Pitot vs. Static Pressure Probes – Short 104
In this short podcast episode, Bryan talks about the differences between pitot tubes and static pressure probes. He also explains how each one works.
People often mix up static pressure probes and pitot tubes. A pitot tube is a tube within a tube, and a static pressure probe is just a tube with holes in the side but not at the end. When we measure static pressure, we're measuring the pressure against the duct. (Think of it as balloon pressure rather than air velocity.) We use static pressure probes to look for a differential between a probe and atmospheric pressure or between two probes. As the air travels around a static pressure probe pointing in the correct direction, its velocity force will not act on the probe. We do NOT want to measure velocity with a static pressure probe.

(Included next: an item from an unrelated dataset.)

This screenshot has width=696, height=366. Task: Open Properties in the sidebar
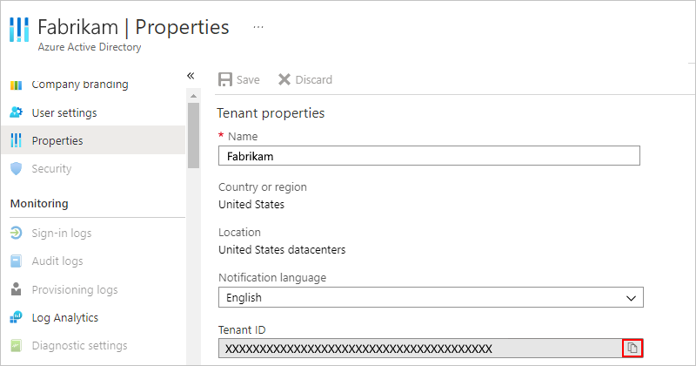click(57, 140)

Pitot tubes, however, come in twos. One tube comes off the side (attach a hose to this one), and one comes off the bottom. You can use the side port of the pitot tube to measure static pressure. You also have an end port to measure total pressure, which is static pressure plus velocity pressure. When using a pitot tube, you can get the velocity pressure by subtracting the static pressure from the total pressure. You point the pitot tube into the airstream to get that measurement. However, pitot tubes will only give you accurate data if you have an accurate manometer and have ideal velocity conditions. Proper positioning and duct traverse techniques are also integral to getting accurate data.